While GivingTuesday can be a boon for charities, the biggest and most recognized non-profit organizations are the ones that typically benefit the most from these drives. That, coupled with the fact that the number of non-profits jockeying for donations grows each year, makes it a particularly challenging environment for smaller non-profit organizations to gain attention and attract more donors.

The solution is to stand out from the crowd and appeal directly to prospective donors who are more likely to be receptive to your message. Leveraging data and innovative approaches to build a 360-degree view of your donors is one of the most effective ways to build campaigns that yield the best returns.

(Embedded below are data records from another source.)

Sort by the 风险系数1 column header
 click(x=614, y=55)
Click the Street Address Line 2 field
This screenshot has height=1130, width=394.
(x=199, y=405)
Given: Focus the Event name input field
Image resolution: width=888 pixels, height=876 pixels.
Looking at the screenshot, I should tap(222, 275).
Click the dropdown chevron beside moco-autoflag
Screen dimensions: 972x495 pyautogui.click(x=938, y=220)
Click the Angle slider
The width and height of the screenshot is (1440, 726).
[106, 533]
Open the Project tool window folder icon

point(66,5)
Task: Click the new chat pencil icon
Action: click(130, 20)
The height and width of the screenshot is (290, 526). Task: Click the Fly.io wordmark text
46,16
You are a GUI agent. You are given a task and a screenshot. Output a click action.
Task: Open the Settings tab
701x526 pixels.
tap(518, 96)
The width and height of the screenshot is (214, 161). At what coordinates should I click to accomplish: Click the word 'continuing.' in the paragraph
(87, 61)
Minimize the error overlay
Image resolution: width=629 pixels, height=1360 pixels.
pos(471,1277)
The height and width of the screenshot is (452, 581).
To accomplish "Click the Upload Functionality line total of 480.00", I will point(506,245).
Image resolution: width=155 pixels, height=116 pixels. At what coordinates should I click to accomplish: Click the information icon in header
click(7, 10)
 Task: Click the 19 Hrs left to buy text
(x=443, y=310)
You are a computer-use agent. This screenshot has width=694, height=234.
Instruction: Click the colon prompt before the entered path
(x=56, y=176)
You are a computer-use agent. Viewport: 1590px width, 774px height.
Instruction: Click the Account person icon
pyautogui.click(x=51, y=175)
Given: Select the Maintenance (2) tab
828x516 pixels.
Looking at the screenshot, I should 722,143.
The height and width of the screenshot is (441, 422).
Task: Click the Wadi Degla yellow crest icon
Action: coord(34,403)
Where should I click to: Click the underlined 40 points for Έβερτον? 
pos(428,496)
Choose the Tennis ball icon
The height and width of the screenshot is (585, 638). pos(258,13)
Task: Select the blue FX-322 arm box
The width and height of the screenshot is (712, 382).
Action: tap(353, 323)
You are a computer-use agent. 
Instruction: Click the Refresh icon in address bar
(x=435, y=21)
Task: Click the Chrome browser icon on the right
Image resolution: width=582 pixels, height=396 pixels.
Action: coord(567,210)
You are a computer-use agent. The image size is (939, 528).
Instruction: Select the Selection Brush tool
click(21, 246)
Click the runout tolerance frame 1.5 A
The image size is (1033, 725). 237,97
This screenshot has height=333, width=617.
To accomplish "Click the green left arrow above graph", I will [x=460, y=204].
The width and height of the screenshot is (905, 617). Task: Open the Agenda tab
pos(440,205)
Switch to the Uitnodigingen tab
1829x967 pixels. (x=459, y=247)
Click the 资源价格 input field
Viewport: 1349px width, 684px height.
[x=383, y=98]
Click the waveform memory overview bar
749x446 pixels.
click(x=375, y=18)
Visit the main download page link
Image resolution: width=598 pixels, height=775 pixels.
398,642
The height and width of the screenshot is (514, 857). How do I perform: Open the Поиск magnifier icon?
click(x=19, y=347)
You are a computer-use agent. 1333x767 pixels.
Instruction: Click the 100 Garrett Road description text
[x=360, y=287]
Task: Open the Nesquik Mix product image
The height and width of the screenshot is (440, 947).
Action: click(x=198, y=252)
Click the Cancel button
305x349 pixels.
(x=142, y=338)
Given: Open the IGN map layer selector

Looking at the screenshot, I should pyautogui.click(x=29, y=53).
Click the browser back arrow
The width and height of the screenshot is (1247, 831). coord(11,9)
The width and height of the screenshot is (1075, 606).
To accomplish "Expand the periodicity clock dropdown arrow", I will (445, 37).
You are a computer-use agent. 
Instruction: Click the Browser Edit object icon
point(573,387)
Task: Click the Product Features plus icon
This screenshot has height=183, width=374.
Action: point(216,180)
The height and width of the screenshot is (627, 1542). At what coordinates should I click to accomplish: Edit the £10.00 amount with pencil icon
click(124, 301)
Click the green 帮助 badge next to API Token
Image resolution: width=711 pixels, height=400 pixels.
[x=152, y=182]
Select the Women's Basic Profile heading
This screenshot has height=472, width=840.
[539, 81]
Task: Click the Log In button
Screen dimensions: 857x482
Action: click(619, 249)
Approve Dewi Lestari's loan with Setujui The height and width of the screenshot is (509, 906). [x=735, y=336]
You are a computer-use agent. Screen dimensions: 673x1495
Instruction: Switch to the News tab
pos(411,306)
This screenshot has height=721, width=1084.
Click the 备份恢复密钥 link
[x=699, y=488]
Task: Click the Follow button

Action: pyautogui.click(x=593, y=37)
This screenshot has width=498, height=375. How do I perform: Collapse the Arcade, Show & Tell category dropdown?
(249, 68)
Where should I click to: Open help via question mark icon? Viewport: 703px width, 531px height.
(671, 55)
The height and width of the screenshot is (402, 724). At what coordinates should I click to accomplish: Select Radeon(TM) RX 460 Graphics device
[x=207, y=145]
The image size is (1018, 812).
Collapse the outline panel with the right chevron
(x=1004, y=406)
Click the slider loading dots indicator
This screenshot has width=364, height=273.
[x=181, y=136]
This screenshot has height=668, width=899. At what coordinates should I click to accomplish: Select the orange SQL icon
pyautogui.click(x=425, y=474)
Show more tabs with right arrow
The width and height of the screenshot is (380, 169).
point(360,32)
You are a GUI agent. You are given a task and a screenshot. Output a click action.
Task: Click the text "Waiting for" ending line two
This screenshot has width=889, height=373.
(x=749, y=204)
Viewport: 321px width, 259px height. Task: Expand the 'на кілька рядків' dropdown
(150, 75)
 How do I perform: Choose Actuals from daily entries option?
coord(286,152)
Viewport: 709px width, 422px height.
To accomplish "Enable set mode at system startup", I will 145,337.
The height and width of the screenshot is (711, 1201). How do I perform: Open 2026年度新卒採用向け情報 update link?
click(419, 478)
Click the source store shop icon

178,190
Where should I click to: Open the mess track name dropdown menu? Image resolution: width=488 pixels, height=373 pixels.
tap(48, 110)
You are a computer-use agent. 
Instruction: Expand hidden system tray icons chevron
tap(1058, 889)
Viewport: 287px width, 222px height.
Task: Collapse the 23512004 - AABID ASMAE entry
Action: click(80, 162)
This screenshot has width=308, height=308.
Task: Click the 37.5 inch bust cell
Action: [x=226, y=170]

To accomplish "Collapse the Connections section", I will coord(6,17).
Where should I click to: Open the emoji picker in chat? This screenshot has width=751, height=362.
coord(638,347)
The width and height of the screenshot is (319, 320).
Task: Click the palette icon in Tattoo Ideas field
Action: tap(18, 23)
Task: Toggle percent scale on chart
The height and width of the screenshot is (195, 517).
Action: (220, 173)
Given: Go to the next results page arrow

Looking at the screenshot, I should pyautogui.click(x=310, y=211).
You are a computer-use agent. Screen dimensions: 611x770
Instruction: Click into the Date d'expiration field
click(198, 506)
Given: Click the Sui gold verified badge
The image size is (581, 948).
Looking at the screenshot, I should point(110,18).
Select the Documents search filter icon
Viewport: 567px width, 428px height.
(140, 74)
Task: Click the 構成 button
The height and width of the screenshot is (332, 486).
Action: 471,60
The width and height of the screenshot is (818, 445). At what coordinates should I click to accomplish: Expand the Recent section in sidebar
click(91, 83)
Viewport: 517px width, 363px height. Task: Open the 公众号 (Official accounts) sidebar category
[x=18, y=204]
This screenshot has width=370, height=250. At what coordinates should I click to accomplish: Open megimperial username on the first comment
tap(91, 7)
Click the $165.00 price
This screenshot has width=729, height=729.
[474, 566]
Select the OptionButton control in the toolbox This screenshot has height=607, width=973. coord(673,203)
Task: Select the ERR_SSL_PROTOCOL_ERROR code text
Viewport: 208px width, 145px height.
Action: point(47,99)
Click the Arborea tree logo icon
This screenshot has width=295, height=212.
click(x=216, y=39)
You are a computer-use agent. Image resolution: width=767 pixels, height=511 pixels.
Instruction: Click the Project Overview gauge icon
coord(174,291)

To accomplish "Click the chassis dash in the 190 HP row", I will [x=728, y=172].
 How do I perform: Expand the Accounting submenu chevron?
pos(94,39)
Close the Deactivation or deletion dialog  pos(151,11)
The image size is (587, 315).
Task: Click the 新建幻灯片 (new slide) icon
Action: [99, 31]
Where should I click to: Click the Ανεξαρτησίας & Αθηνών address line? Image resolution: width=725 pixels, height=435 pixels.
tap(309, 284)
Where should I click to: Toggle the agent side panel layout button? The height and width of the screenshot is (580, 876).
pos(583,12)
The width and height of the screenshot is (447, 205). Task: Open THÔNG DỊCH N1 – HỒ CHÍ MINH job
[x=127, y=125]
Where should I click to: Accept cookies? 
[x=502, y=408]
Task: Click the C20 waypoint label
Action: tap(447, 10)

Here are three data-driven ideas to maximize your efforts and capture more donations.

1. Help your fundraising staff identify donor potential faster

Finding new donors to support a cause is always a difficult task. By leveraging privacy-compliant and available financial databases, non-profit organizations can access neighborhood-level information on Americans’ incomes, assets and net worth. These data permit the efficient scoring of previous donors to understand their wealth and estimate their giving capacity. This approach helped one of our fundraising clients generate critical insights to help it attract more funds. Through validation and testing, this data-driven method successfully identified the major giving potential of nine out of 10 individuals.

2. Tailor communications to engage ethnic communities

The American population is increasingly diverse and the U.S. Census Bureau reports that this growth trend with minority populations will continue unimpeded. Fundraising campaigns need to consider the increasing size of these minority populations and the diversity of the groups when developing programs and marketing communications. As such, changing diversity presents both opportunities and challenges for non-profit organizations.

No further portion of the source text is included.